“How should I describe your work to others?”
Have you ever had a client ask you, “What should I tell others about you?”
And did you have a very simple answer for them; an answer that they would remember and effective enough to compel someone to want to meet you?
This is a perfect example of where the phrase less is more might be applied.
I was discussing this concept with a friend who is a business consultant. He took a sabbatical from work for a couple of years and has now jumped back into the game.
As he was renewing his relationships with friends, colleagues, and former clients, he was pleased to learn that they all wanted to help him. And to do that, they needed to know the answers to a few very basic questions such as:
- Who do you want to meet?
- How will I recognize a good prospect for you?
- What are the problems or symptoms of problems you can alleviate?
- How can you help them?
- What should I say to folks about you?
- How do I spark their interest in meeting you?
Name Your Value in One Sentence
You’re probably familiar with the TV show Name That Tune, where contestants try to identify songs in as few notes as possible. Contestants would say, “I can name that tune in 3 notes.” (This show first aired on radio in 1952 and moved to TV in 1954. It has since been revived at least four more times since then.)
I recommend you develop a way for others to introduce you to quality prospects in as few words as possible; in just one sentence if you can.
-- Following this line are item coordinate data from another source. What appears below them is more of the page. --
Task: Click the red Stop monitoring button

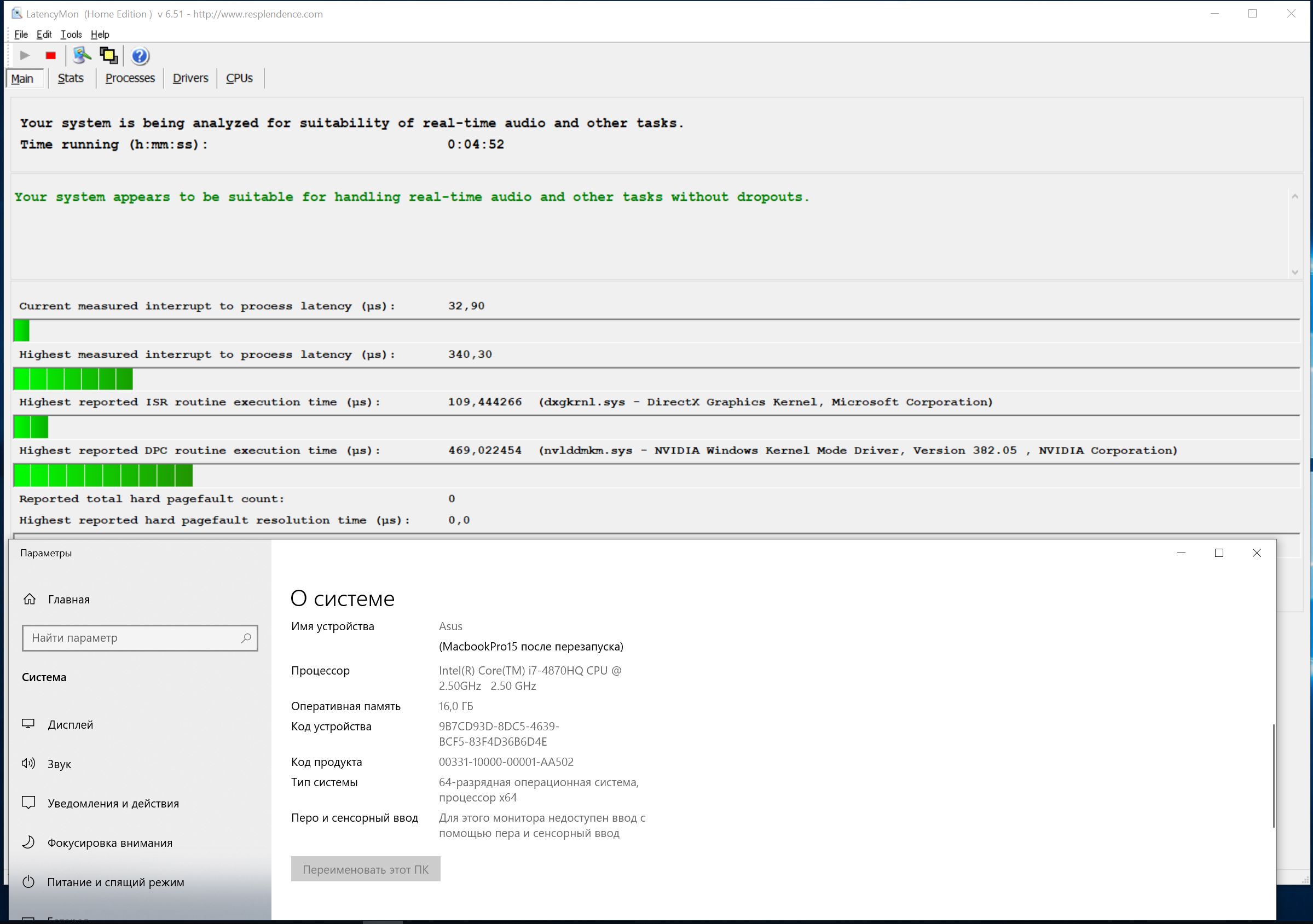Action: [50, 55]
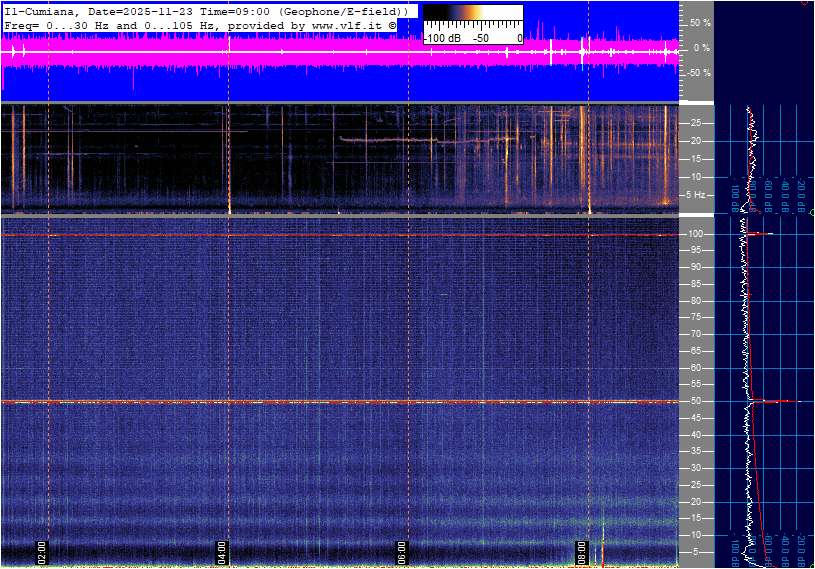Click the green circle marker at right edge
The width and height of the screenshot is (815, 569).
(811, 213)
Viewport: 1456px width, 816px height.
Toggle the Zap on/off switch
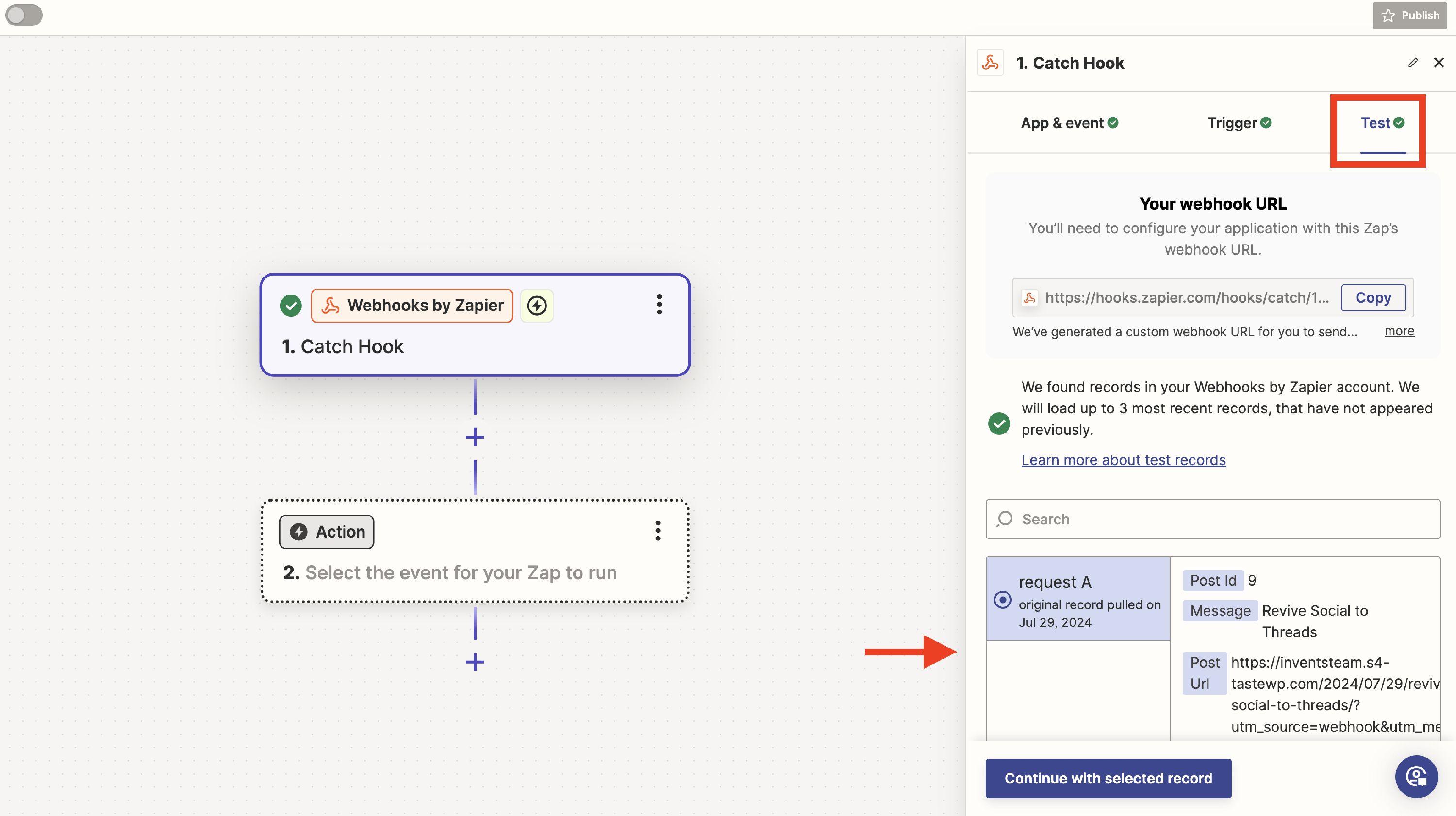(24, 15)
Keeping this to one sentence will benefit everyone in at least 3 ways:
- The introducer will easily remember what to say about you to others.
- The prospect will instantly get what you do and why they should meet you.
- It will work in a text, an email, or a quick conversation.
Bill, do you have a simple formula to help me get started?
Yes, I do. I’m so glad you asked. It goes like this…
If you are _______ and you want to _______, you need to meet _______.
PART A: If you are – describes the ideal prospect.
PART B: You want to – identifies one or two benefits or goals.
PART C: You need to meet – endorses you.
At the risk of appearing self-serving, I’ll start with a few examples that I might use for my business. Then I’ll give you a few more examples designed to help spark your creativity.
- If you’re a financial advisor and you want to acquire more ideal clients, you need to meet Bill Cates.
The Rule of 2 – Condensing your value proposition into one sentence like this is not always an easy thing to do. The Rule of 2 allows you to use up to two types of prospects and/or add a few more descriptors to Part A and/or Part B, but not Part C. Use your best judgment. Just do your best to keep the overall sentence concise and clear.
- If you’re a veteran financial advisor wanting to acquire just the right type of clients, you need to meet Bill Cates.
- If you are a financial advisor and you’re looking to leverage the power of a well-defined target market, you need to meet Bill Cates.
I could go on and on, but enough about me. 😊 Here are a few examples you can adopt and adapt to fit your situation.
- If you’re several years or less away from retirement and are hoping to retire without taking a pay cut, you need to talk to Peter Smith.
If you’re a small business owner hoping to exit your business while maintaining a high standard of living, you need to talk to Laura Jones.
- If you’re between 30 and 50 and have children, you need to speak with Francis Jenkins.
As you can see, the possibilities are endless. Feel free to get creative and possibly have a little fun, however, never let your creativity and cleverness get in the way of clarity.